Dataset records
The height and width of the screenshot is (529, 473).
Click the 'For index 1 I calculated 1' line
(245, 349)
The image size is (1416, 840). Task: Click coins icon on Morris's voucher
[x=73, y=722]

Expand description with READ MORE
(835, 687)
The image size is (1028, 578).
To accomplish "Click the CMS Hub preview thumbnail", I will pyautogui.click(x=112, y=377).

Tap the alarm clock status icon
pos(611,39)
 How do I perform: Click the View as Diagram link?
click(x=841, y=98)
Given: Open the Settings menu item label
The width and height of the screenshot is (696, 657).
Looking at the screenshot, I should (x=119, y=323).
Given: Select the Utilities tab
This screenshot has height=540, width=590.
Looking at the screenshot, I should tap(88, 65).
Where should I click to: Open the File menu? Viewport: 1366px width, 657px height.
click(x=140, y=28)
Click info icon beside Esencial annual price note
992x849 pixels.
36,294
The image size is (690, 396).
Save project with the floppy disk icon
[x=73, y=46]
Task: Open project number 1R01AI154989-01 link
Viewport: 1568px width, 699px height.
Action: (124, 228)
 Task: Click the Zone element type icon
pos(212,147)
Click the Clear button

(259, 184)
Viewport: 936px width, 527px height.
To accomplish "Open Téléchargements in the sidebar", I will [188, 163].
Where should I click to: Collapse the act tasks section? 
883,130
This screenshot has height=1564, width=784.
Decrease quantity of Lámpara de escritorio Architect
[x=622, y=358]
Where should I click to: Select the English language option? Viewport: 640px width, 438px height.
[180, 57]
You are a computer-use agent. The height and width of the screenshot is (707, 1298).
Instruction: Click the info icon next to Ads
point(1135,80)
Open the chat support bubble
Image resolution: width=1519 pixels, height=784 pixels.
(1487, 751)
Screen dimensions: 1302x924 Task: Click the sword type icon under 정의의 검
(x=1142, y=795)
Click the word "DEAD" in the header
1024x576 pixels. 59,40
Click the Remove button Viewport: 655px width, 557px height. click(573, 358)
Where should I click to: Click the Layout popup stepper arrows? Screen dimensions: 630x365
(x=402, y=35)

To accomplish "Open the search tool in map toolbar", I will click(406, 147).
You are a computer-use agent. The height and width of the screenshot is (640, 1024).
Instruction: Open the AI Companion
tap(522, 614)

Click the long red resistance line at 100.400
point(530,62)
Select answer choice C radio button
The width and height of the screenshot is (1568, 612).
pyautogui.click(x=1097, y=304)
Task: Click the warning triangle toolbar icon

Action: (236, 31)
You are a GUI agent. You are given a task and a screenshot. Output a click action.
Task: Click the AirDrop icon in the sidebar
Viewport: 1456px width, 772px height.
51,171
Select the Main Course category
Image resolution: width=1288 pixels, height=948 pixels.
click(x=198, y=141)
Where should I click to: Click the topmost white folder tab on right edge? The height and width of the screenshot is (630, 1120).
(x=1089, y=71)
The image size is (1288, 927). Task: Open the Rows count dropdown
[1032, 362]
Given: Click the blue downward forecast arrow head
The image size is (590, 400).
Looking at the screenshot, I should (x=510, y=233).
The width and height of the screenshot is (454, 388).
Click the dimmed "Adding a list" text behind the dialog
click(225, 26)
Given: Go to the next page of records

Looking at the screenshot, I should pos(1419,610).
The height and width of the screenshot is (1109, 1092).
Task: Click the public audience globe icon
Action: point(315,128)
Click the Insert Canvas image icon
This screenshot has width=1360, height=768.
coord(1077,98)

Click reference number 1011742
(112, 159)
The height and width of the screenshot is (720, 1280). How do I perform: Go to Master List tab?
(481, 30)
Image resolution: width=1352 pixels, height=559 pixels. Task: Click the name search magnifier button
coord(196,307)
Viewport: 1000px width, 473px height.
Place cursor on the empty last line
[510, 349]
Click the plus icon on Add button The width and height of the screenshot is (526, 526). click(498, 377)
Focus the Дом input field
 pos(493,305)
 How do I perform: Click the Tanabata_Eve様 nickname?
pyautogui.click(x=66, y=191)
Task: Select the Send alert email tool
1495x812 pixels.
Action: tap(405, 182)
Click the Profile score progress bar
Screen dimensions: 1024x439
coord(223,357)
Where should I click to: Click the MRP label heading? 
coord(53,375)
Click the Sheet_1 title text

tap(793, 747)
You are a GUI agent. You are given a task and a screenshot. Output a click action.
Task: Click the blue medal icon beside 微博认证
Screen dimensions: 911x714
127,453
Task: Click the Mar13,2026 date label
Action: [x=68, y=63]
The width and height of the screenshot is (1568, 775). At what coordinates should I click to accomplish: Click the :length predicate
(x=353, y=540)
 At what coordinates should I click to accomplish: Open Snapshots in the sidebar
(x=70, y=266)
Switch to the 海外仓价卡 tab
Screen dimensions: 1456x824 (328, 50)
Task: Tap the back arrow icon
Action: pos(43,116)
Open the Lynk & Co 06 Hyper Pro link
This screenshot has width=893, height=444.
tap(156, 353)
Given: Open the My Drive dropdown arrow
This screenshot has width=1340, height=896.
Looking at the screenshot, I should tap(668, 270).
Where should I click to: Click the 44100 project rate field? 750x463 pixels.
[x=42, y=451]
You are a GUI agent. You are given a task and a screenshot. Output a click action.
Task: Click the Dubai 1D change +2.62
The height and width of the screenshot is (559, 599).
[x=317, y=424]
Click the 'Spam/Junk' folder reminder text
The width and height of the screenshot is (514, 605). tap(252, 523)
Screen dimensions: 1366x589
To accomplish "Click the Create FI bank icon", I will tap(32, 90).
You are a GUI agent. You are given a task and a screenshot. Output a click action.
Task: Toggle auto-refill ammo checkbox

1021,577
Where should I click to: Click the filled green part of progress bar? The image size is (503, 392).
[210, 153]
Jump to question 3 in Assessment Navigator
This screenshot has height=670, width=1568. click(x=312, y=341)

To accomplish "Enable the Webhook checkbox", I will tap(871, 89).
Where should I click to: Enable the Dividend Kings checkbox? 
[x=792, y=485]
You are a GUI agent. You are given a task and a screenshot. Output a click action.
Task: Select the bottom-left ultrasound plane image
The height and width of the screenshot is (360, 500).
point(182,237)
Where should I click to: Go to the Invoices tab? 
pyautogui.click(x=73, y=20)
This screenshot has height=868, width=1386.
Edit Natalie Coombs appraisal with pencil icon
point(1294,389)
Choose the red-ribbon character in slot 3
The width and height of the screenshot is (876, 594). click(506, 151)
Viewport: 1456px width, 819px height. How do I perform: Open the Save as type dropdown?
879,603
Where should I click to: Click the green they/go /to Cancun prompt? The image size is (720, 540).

AIM: Copy the entire listing above line for line, keeping every character the same.

RESULT OF THE EXERCISE:
The height and width of the screenshot is (529, 473).
Click the 'For index 1 I calculated 1' line
(245, 349)
The image size is (1416, 840). Task: Click coins icon on Morris's voucher
[x=73, y=722]

Expand description with READ MORE
(835, 687)
The image size is (1028, 578).
To accomplish "Click the CMS Hub preview thumbnail", I will pyautogui.click(x=112, y=377).

Tap the alarm clock status icon
pos(611,39)
 How do I perform: Click the View as Diagram link?
click(x=841, y=98)
Given: Open the Settings menu item label
The width and height of the screenshot is (696, 657).
Looking at the screenshot, I should (x=119, y=323).
Given: Select the Utilities tab
This screenshot has height=540, width=590.
Looking at the screenshot, I should tap(88, 65).
Where should I click to: Open the File menu? Viewport: 1366px width, 657px height.
click(x=140, y=28)
Click info icon beside Esencial annual price note
992x849 pixels.
36,294
The image size is (690, 396).
Save project with the floppy disk icon
[x=73, y=46]
Task: Open project number 1R01AI154989-01 link
Viewport: 1568px width, 699px height.
Action: (124, 228)
 Task: Click the Zone element type icon
pos(212,147)
Click the Clear button

(259, 184)
Viewport: 936px width, 527px height.
To accomplish "Open Téléchargements in the sidebar", I will [188, 163].
Where should I click to: Collapse the act tasks section? 
883,130
This screenshot has height=1564, width=784.
Decrease quantity of Lámpara de escritorio Architect
[x=622, y=358]
Where should I click to: Select the English language option? Viewport: 640px width, 438px height.
[180, 57]
You are a computer-use agent. The height and width of the screenshot is (707, 1298).
Instruction: Click the info icon next to Ads
point(1135,80)
Open the chat support bubble
Image resolution: width=1519 pixels, height=784 pixels.
(1487, 751)
Screen dimensions: 1302x924 Task: Click the sword type icon under 정의의 검
(x=1142, y=795)
Click the word "DEAD" in the header
1024x576 pixels. 59,40
Click the Remove button Viewport: 655px width, 557px height. click(573, 358)
Where should I click to: Click the Layout popup stepper arrows? Screen dimensions: 630x365
(x=402, y=35)

To accomplish "Open the search tool in map toolbar", I will click(406, 147).
You are a computer-use agent. The height and width of the screenshot is (640, 1024).
Instruction: Open the AI Companion
tap(522, 614)

Click the long red resistance line at 100.400
point(530,62)
Select answer choice C radio button
The width and height of the screenshot is (1568, 612).
pyautogui.click(x=1097, y=304)
Task: Click the warning triangle toolbar icon

Action: (236, 31)
You are a GUI agent. You are given a task and a screenshot. Output a click action.
Task: Click the AirDrop icon in the sidebar
Viewport: 1456px width, 772px height.
51,171
Select the Main Course category
Image resolution: width=1288 pixels, height=948 pixels.
click(x=198, y=141)
Where should I click to: Click the topmost white folder tab on right edge? The height and width of the screenshot is (630, 1120).
(x=1089, y=71)
The image size is (1288, 927). Task: Open the Rows count dropdown
[1032, 362]
Given: Click the blue downward forecast arrow head
The image size is (590, 400).
Looking at the screenshot, I should (x=510, y=233).
The width and height of the screenshot is (454, 388).
Click the dimmed "Adding a list" text behind the dialog
click(225, 26)
Given: Go to the next page of records

Looking at the screenshot, I should pos(1419,610).
The height and width of the screenshot is (1109, 1092).
Task: Click the public audience globe icon
Action: point(315,128)
Click the Insert Canvas image icon
This screenshot has width=1360, height=768.
coord(1077,98)

Click reference number 1011742
(112, 159)
The height and width of the screenshot is (720, 1280). How do I perform: Go to Master List tab?
(481, 30)
Image resolution: width=1352 pixels, height=559 pixels. Task: Click the name search magnifier button
coord(196,307)
Viewport: 1000px width, 473px height.
Place cursor on the empty last line
[510, 349]
Click the plus icon on Add button The width and height of the screenshot is (526, 526). click(498, 377)
Focus the Дом input field
 pos(493,305)
 How do I perform: Click the Tanabata_Eve様 nickname?
pyautogui.click(x=66, y=191)
Task: Select the Send alert email tool
1495x812 pixels.
Action: tap(405, 182)
Click the Profile score progress bar
Screen dimensions: 1024x439
coord(223,357)
Where should I click to: Click the MRP label heading? 
coord(53,375)
Click the Sheet_1 title text

tap(793, 747)
You are a GUI agent. You are given a task and a screenshot. Output a click action.
Task: Click the blue medal icon beside 微博认证
Screen dimensions: 911x714
127,453
Task: Click the Mar13,2026 date label
Action: [x=68, y=63]
The width and height of the screenshot is (1568, 775). At what coordinates should I click to accomplish: Click the :length predicate
(x=353, y=540)
 At what coordinates should I click to accomplish: Open Snapshots in the sidebar
(x=70, y=266)
Switch to the 海外仓价卡 tab
Screen dimensions: 1456x824 (328, 50)
Task: Tap the back arrow icon
Action: pos(43,116)
Open the Lynk & Co 06 Hyper Pro link
This screenshot has width=893, height=444.
tap(156, 353)
Given: Open the My Drive dropdown arrow
This screenshot has width=1340, height=896.
Looking at the screenshot, I should tap(668, 270).
Where should I click to: Click the 44100 project rate field? 750x463 pixels.
[x=42, y=451]
You are a GUI agent. You are given a task and a screenshot. Output a click action.
Task: Click the Dubai 1D change +2.62
The height and width of the screenshot is (559, 599).
[x=317, y=424]
Click the 'Spam/Junk' folder reminder text
The width and height of the screenshot is (514, 605). tap(252, 523)
Screen dimensions: 1366x589
To accomplish "Click the Create FI bank icon", I will tap(32, 90).
You are a GUI agent. You are given a task and a screenshot. Output a click action.
Task: Toggle auto-refill ammo checkbox

1021,577
Where should I click to: Click the filled green part of progress bar? The image size is (503, 392).
[210, 153]
Jump to question 3 in Assessment Navigator
This screenshot has height=670, width=1568. click(x=312, y=341)

To accomplish "Enable the Webhook checkbox", I will tap(871, 89).
Where should I click to: Enable the Dividend Kings checkbox? 
[x=792, y=485]
You are a GUI agent. You are given a task and a screenshot. Output a click action.
Task: Select the bottom-left ultrasound plane image
The height and width of the screenshot is (360, 500).
point(182,237)
Where should I click to: Go to the Invoices tab? 
pyautogui.click(x=73, y=20)
This screenshot has height=868, width=1386.
Edit Natalie Coombs appraisal with pencil icon
point(1294,389)
Choose the red-ribbon character in slot 3
The width and height of the screenshot is (876, 594). click(506, 151)
Viewport: 1456px width, 819px height. How do I perform: Open the Save as type dropdown?
879,603
Where should I click to: Click the green they/go /to Cancun prompt? The image size is (720, 540).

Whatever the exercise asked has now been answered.